Data for review: Begin
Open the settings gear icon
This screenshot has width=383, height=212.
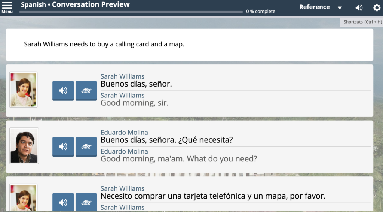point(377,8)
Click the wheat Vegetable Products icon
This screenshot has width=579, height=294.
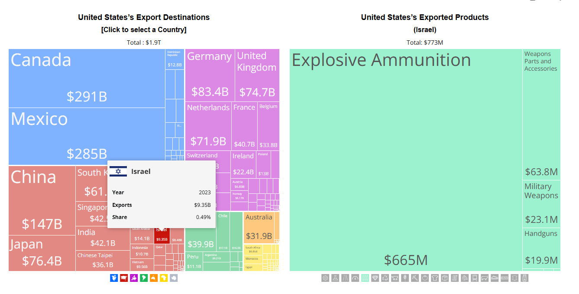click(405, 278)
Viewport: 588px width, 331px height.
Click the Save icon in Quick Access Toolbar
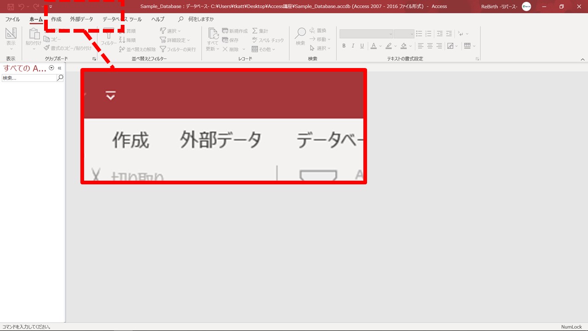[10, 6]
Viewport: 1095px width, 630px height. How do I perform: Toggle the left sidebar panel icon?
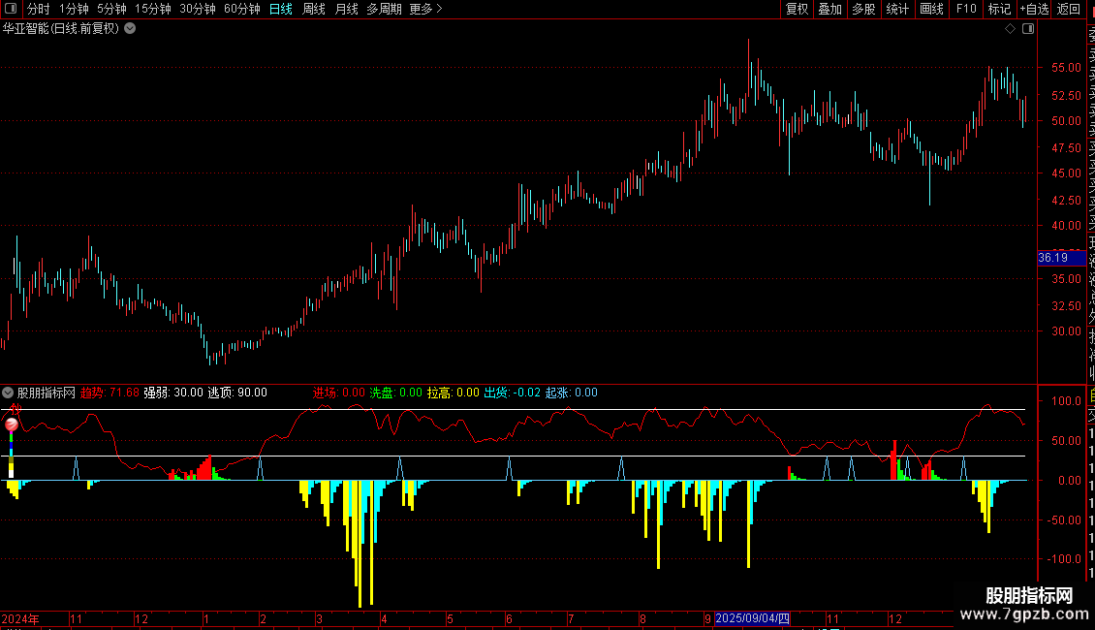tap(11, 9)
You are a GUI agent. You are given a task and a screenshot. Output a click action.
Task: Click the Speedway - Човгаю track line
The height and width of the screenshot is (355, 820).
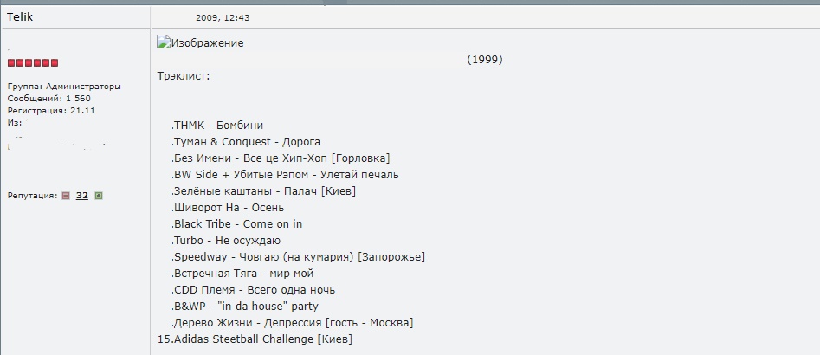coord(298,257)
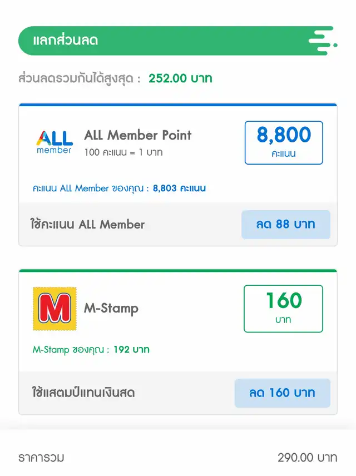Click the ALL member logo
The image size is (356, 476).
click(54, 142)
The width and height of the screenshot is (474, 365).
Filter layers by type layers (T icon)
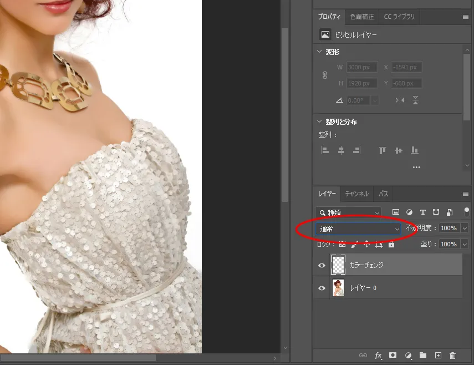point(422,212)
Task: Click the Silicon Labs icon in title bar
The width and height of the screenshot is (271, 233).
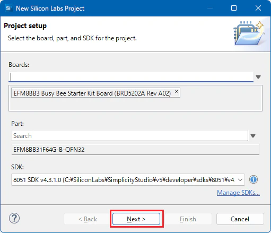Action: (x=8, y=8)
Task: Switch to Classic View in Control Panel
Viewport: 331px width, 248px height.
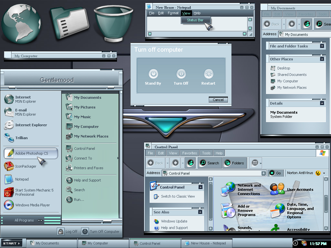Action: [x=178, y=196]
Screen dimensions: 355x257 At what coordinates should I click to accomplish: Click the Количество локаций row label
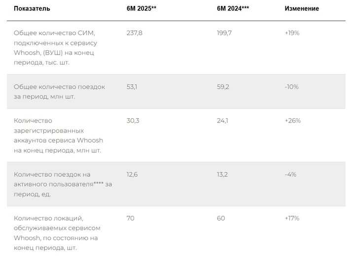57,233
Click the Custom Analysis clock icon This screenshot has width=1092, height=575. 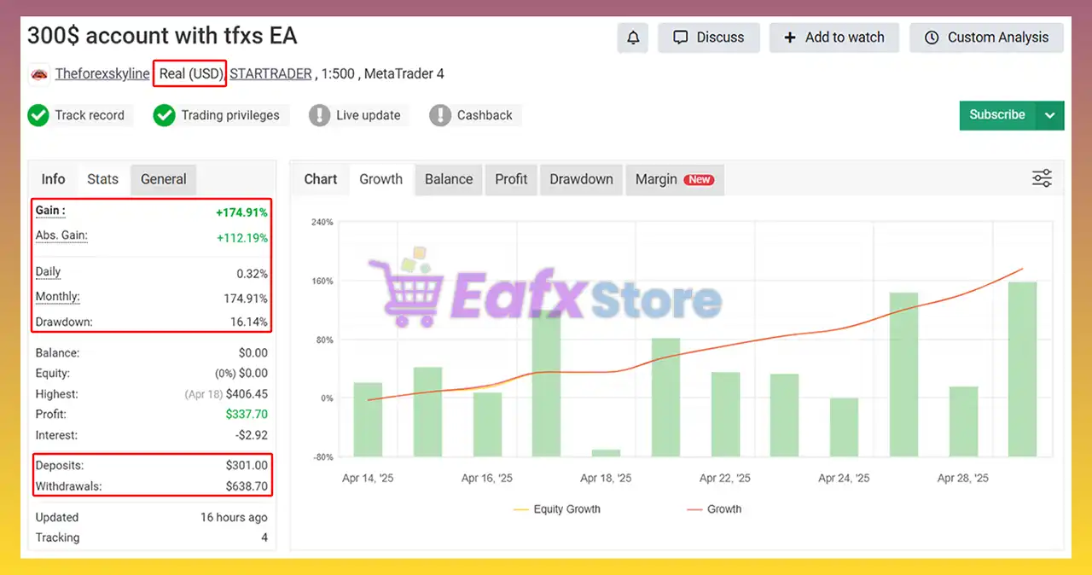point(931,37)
Data for review: End
# [What is required]
Return, exactly as they stand, the lines above from the one with "Click the wheat Vegetable Products icon" to the one with "Task: Switch to Classic View in Control Panel", omitting any pictures among them.

# [Worked solution]
Click the wheat Vegetable Products icon
This screenshot has width=579, height=294.
click(405, 278)
Viewport: 588px width, 331px height.
Click the Save icon in Quick Access Toolbar
[10, 6]
Viewport: 1095px width, 630px height. How do I perform: Toggle the left sidebar panel icon?
tap(11, 9)
You are a GUI agent. You are given a task and a screenshot. Output a click action.
Task: Click the Speedway - Човгаю track line
The height and width of the screenshot is (355, 820).
coord(298,257)
Click the ALL member logo
The image size is (356, 476).
click(54, 142)
The width and height of the screenshot is (474, 365).
Filter layers by type layers (T icon)
point(422,212)
Task: Click the Silicon Labs icon in title bar
The width and height of the screenshot is (271, 233).
Action: (x=8, y=8)
Task: Switch to Classic View in Control Panel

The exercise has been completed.